There does not appear to be uniform agreement on the position of the tip of the catheter. The US Food and Drug Administration, the UK Department of Health, and most manufacturers recommend that the tip of the catheter be placed outside the pericardial reflection, preferably in the superior vena cava. It is interesting to note, that the institution that reviewed a large consecutive series of neonates, and reported a very low incidence of this complication, has a policy of electively positioning the tip of the PICC line in the right atrium[2]. It is important that the position of the catheter be visualized by roentegenography. The position of the catheter can also be confirmed by ultrasonographic examination. Intra-atrial ECG monitoring can also be used to reduce the incidence of malpositioning.
Migration of the catheter might play a significant role in causing complications. Adduction of the arm might cause the tip of the catheter to move up to 15 mm. To prevent this from happening, some institutions dress the insertion site with a “bio-occlusive dressing” without using steri-strips. As all catheters manufactured in this day and age are radio-opaque, others perform X-Rays two times a week to monitor the position of the tip of the catheter.

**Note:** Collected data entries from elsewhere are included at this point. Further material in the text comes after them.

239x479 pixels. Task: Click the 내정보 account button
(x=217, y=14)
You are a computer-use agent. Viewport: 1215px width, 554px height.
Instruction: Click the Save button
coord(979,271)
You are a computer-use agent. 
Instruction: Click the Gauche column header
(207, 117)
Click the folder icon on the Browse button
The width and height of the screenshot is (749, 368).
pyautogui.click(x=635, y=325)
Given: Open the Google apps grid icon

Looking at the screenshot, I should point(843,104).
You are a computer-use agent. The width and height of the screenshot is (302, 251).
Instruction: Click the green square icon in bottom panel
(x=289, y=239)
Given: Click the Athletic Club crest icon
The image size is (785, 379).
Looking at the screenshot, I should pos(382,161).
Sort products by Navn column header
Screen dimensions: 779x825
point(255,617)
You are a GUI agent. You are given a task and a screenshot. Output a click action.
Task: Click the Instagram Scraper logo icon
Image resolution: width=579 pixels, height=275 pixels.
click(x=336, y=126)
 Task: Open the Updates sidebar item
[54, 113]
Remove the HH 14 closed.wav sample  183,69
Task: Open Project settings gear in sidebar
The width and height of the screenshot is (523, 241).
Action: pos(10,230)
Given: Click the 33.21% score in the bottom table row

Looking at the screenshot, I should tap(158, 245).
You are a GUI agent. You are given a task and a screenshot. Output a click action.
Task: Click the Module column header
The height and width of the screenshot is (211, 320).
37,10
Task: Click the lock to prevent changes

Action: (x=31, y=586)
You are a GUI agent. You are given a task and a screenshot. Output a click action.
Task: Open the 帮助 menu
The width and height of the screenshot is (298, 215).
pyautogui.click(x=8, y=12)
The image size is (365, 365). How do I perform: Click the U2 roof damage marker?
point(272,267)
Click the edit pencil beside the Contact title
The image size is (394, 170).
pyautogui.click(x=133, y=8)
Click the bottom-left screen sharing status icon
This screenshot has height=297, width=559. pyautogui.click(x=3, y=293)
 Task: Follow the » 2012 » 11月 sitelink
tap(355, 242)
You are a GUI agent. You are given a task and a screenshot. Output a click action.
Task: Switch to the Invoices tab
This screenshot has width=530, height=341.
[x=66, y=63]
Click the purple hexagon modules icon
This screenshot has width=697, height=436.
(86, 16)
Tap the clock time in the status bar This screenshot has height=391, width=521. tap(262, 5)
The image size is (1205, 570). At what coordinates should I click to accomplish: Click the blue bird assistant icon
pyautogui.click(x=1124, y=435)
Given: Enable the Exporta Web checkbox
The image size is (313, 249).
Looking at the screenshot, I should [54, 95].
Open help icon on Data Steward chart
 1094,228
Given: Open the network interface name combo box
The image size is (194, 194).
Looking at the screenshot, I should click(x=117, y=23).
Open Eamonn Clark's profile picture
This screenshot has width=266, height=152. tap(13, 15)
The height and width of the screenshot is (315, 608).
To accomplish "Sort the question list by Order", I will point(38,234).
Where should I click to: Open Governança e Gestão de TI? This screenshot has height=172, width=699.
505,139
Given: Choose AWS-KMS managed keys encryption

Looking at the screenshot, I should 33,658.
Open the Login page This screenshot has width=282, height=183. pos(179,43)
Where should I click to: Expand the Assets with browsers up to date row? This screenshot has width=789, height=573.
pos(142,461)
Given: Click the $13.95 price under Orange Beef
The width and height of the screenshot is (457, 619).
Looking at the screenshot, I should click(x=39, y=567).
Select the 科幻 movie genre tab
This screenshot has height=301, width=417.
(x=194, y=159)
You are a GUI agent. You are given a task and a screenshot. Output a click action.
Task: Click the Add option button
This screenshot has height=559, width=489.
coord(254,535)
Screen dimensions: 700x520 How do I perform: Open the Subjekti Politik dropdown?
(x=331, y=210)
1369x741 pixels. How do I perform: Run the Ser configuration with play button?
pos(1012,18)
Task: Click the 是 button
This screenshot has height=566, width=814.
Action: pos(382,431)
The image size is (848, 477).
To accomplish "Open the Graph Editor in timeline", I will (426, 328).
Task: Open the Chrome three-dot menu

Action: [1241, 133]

While PE and cardiac tamponade with a PICC line is a rare occurrence, it has a mortality that approaches 62 – 100%[7]. The median duration from insertion to diagnosis is 3 days. Patients present with sudden cardiac collapse requiring cardiopulmonary resuscitation, or unexplained cardiorespiratory instability. Chest roentegenograms might not always show an increase in the cardiac silhouette. While an echocardiogram would help confirm the diagnosis, lack of its availability should not delay emergent pericardiocentesis, which is life-saving.
Conclusion
PICC lines have an important role in the management of premature neonates. PE and cardiac tamponade is a rare complication, but carries a high mortality. Most authorities recommend placing the tip of the PICC line outside the pericardial reflection in order to minimize the chance of this happening. Monitoring the position of the catheter by roentgenography is controversial. Occurrence of this complication is suggested by a sudden and rapid cardiorespiratory decompensation. Emergent pericardiocentesis is life-saving, and should not be delayed if an emergent roentgenogram or echocardiogram cannot be obtained.